The alternative—management—is likely to mean retaining a residual troop presence in the country indefinitely, with or without an agreement with the Taliban. Doing so would allow for continued counterterrorism operations and assistance to the government while deterring the Taliban from moving to seize power after a U.S. withdrawal. This approach would have the frustrating effect of prolonging the “forever war.” But as the complete withdrawal from Iraq in 2011 demonstrated, a residual presence would be preferable to seeing an al Qaeda–sympathizing Taliban retake power in Afghanistan, with the United States forced to deal with the consequences from a far weaker position.

Even great-power competition with China and Russia is ultimately an exercise in management. Long gone are the hopes that deep engagement with China would moderate its external ambitions and spark eventual liberalization at home or that sufficient American resolve will awe it into submission. Beijing today is powerful, confident, assertive, and authoritarian, a combination that poses deep challenges for U.S. interests and values. The new administration has made clear that no “reset” of relations is in the offing. The result will be a long period of competition in which both the United States and China each seek advantage across a broad array of issues, with no neat resolution of differences. With Russia, similarly, the new administration is neither promising a reset nor dismissing Moscow as a second-tier power that can be cowed or ignored. It will have little choice but to combine pressure, diplomacy and arms control agreements, and vigorous pushback into the indefinite future.  

MANAGEMENT AND ITS DISCONTENTS

Management does not mean passivity or permanent resignation. Even while managing these issues, policymakers can probe for openings and, when opportunities appear, seize them. The Abraham Accords normalizing relations between Arab governments and Israel, for instance, represent a genuine breakthrough enabled by the United States: it would not have happened without personal, high-level diplomacy and a willingness to cut diplomatic deals with multiple countries. It’s also one few saw coming but that arose out of intensive engagement with the parties involved. 

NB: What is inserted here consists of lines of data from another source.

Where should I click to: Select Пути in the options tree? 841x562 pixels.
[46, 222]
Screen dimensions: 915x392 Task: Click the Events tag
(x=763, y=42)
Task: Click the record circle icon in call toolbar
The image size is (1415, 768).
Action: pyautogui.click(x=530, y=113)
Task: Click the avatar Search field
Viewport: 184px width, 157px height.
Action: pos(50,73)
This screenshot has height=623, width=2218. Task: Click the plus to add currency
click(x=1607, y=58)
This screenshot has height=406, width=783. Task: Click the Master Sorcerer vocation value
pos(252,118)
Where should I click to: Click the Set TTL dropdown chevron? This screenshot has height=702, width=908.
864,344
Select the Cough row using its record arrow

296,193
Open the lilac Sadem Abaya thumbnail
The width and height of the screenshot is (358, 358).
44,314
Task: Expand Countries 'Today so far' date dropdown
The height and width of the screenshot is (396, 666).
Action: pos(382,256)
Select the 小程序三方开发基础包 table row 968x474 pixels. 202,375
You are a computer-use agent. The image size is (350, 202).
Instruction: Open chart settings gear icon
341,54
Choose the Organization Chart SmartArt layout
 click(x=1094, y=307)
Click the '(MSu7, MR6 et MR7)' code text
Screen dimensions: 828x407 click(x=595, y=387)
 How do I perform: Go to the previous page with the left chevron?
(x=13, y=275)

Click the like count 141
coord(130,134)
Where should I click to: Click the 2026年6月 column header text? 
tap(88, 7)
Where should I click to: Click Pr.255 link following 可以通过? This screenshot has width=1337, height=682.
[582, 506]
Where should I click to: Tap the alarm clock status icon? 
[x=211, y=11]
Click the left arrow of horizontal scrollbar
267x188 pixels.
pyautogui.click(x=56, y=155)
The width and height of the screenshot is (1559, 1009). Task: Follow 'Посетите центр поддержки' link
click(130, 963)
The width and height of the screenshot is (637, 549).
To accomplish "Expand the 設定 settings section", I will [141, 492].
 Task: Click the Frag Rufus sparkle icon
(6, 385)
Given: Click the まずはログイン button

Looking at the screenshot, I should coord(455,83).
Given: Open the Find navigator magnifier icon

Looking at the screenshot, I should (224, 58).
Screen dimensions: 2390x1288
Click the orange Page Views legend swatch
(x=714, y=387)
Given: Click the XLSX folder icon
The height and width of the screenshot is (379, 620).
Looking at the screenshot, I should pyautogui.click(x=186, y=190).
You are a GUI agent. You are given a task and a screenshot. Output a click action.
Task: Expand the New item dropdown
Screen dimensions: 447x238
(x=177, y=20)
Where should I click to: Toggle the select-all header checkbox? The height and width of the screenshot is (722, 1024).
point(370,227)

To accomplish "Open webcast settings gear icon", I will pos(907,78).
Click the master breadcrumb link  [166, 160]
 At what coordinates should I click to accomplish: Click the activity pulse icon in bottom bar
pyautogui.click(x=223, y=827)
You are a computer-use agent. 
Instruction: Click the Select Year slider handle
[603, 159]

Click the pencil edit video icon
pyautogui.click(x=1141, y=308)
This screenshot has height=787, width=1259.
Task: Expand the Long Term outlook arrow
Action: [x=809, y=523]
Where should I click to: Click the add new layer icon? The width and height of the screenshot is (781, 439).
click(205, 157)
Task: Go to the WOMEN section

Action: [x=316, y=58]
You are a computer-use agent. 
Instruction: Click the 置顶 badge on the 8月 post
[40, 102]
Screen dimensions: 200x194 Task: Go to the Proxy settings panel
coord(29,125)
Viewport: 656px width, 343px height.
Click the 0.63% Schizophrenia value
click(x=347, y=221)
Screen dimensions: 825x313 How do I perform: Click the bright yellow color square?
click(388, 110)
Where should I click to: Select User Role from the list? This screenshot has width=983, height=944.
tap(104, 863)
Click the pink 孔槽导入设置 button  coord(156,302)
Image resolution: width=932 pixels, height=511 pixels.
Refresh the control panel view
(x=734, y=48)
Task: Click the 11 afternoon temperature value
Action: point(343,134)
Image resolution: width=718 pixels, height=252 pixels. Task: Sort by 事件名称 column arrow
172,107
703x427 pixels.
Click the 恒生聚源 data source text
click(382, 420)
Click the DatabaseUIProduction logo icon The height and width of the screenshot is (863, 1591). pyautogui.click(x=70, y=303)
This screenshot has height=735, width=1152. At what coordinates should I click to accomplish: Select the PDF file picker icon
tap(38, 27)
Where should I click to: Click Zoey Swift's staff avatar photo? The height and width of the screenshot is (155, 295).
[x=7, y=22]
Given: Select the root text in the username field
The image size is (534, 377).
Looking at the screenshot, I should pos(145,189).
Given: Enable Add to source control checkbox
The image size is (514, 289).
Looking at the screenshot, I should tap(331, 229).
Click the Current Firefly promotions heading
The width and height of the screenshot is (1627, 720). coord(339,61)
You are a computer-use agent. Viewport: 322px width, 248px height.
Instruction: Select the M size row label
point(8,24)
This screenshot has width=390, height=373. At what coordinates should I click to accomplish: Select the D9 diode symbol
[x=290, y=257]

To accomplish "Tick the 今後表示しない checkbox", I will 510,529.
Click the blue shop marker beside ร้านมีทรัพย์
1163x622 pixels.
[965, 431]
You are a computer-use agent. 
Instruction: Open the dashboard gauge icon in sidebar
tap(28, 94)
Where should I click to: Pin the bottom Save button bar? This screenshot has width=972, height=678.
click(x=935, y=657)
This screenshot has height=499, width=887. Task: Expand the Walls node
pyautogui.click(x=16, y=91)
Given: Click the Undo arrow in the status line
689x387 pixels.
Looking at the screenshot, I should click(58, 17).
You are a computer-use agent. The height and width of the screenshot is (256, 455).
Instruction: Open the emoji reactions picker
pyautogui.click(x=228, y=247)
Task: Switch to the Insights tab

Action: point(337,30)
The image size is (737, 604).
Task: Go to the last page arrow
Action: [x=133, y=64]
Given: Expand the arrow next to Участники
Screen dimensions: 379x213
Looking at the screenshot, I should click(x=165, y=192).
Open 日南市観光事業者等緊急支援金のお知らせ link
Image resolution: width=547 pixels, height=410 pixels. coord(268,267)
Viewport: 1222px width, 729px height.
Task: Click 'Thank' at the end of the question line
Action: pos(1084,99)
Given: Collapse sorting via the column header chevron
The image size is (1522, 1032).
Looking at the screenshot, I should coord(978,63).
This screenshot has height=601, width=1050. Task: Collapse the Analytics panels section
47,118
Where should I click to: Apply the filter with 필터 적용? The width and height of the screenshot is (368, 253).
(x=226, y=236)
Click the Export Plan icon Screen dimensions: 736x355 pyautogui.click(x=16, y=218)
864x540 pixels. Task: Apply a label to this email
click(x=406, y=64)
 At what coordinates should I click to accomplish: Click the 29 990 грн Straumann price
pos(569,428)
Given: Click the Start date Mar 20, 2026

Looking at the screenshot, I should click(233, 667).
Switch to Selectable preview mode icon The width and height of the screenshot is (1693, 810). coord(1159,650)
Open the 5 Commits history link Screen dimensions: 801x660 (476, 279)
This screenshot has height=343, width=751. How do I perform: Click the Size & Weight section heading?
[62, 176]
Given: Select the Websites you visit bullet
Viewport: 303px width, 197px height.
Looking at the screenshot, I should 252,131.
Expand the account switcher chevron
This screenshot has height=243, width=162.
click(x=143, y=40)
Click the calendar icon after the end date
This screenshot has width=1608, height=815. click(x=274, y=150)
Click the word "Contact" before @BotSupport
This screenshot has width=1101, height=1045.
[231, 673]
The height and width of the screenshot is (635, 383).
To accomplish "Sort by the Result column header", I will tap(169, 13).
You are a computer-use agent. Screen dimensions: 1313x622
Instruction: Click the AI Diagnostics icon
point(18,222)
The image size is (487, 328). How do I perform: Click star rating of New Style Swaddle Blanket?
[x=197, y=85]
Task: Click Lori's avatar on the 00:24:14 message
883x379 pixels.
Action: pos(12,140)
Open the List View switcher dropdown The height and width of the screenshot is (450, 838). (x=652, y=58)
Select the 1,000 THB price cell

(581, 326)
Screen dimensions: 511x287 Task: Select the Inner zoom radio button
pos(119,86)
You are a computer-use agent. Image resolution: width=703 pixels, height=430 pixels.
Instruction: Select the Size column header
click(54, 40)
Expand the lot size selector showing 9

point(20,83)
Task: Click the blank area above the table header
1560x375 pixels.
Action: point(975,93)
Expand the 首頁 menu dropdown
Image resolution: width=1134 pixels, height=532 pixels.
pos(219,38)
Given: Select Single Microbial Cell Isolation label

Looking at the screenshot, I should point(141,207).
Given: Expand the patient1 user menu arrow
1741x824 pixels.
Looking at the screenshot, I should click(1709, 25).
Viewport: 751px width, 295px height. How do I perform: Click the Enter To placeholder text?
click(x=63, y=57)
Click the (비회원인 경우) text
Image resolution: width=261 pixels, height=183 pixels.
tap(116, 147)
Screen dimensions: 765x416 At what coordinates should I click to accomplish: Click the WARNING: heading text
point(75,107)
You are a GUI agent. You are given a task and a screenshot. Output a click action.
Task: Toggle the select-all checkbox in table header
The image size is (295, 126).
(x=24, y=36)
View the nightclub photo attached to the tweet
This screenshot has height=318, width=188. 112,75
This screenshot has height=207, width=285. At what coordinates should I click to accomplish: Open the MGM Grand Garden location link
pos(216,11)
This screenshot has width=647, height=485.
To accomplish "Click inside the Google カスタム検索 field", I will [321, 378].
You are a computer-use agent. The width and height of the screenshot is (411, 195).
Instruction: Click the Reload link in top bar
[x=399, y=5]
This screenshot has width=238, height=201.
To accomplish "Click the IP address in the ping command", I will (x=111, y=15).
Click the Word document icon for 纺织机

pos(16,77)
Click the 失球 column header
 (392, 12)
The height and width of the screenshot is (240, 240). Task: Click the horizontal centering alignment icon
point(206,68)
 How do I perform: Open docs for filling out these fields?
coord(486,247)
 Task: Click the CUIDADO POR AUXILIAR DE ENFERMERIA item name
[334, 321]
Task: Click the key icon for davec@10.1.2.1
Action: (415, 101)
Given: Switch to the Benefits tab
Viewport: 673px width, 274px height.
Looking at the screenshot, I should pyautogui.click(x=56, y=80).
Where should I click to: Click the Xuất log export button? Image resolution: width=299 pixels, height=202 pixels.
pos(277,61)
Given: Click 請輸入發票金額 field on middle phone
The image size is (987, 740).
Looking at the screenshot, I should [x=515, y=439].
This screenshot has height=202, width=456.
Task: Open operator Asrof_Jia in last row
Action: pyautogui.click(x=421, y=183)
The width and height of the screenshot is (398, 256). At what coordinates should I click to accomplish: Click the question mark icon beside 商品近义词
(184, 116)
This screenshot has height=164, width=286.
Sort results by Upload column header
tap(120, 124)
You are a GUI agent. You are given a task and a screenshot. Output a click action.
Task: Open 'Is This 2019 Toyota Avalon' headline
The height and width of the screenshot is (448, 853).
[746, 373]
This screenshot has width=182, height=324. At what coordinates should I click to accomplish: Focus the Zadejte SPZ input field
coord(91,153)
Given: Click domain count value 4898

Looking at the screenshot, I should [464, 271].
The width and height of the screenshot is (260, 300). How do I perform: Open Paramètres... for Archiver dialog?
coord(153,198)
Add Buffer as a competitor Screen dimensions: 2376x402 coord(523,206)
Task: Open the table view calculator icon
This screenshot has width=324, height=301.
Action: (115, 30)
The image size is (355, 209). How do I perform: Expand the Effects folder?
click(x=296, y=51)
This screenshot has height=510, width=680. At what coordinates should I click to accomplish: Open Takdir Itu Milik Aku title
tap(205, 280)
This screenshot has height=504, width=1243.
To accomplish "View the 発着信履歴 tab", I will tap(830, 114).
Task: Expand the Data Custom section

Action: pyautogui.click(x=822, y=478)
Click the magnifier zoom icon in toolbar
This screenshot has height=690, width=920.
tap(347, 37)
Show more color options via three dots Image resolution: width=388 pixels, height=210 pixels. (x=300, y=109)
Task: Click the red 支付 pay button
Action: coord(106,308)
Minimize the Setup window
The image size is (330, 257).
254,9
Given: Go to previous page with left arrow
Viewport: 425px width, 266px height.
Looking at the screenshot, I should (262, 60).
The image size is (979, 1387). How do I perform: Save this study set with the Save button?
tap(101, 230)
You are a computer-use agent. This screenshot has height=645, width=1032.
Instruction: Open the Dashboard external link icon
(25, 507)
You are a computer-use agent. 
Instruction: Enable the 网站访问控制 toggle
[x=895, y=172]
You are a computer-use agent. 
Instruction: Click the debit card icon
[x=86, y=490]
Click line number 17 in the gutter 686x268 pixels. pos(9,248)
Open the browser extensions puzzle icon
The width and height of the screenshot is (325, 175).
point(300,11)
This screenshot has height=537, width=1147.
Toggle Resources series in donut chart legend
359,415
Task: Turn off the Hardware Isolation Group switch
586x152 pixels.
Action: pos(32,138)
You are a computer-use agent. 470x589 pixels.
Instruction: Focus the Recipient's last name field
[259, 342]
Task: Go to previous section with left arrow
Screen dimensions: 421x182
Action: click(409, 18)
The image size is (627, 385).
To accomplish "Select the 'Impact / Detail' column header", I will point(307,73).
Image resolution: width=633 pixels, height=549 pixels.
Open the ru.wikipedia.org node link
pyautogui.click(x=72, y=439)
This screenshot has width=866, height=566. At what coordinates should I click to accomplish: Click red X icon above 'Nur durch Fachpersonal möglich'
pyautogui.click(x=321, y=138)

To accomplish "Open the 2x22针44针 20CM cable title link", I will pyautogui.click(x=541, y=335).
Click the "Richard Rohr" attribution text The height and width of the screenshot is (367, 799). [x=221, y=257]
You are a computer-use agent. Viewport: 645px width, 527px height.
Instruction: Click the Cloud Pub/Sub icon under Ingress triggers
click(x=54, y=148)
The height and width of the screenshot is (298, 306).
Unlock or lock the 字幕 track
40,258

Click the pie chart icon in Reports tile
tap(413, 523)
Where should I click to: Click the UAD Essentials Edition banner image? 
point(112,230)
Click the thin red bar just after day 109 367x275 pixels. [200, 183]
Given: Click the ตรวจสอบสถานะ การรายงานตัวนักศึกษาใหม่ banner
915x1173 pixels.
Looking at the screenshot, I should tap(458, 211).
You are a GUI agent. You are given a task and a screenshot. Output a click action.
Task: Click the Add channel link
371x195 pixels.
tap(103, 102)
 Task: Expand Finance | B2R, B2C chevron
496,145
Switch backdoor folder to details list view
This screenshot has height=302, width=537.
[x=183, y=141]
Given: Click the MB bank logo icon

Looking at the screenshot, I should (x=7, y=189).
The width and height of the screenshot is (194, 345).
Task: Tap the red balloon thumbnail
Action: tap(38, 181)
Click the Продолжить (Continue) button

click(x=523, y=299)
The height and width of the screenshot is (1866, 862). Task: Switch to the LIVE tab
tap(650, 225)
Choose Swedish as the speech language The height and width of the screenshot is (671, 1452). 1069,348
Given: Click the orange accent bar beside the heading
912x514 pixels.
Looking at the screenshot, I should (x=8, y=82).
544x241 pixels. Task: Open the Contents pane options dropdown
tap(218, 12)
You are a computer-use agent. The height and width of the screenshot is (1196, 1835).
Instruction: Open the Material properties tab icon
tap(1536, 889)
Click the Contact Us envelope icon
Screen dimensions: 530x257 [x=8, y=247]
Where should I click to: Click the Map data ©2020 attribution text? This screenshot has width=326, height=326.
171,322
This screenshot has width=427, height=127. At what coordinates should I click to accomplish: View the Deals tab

Incremental progress against devilish problems is not the stuff of Nobel Peace Prizes. Managing foreign policy issues involves difficult tradeoffs, partial victories, and much dissatisfaction. No policymaker seeks a world in which Pyongyang retains nuclear-armed missiles that can reach the United States, Israelis and Palestinians are locked in unending conflict, or a sustained U.S. troop presence occasionally clashes with the Taliban. But as with everything in this life, potential outcomes must be weighed against the available alternatives.

Americans invented the Hail Mary pass: when in desperation, throw high and long and pray for a miracle catch in the end zone. Such is the stuff of football highlight reels, and the diplomatic equivalent can guarantee lasting fame (or notoriety) for a foreign-policy maker. Yet like their sports counterpart, most foreign policy Hail Marys are dropped or intercepted. It’s often better to put a few points on the board than none at all. And managing foreign policy problems will help the new administration stay out of the kinds of desperate situations in which wild, risky passes look like the best way to play.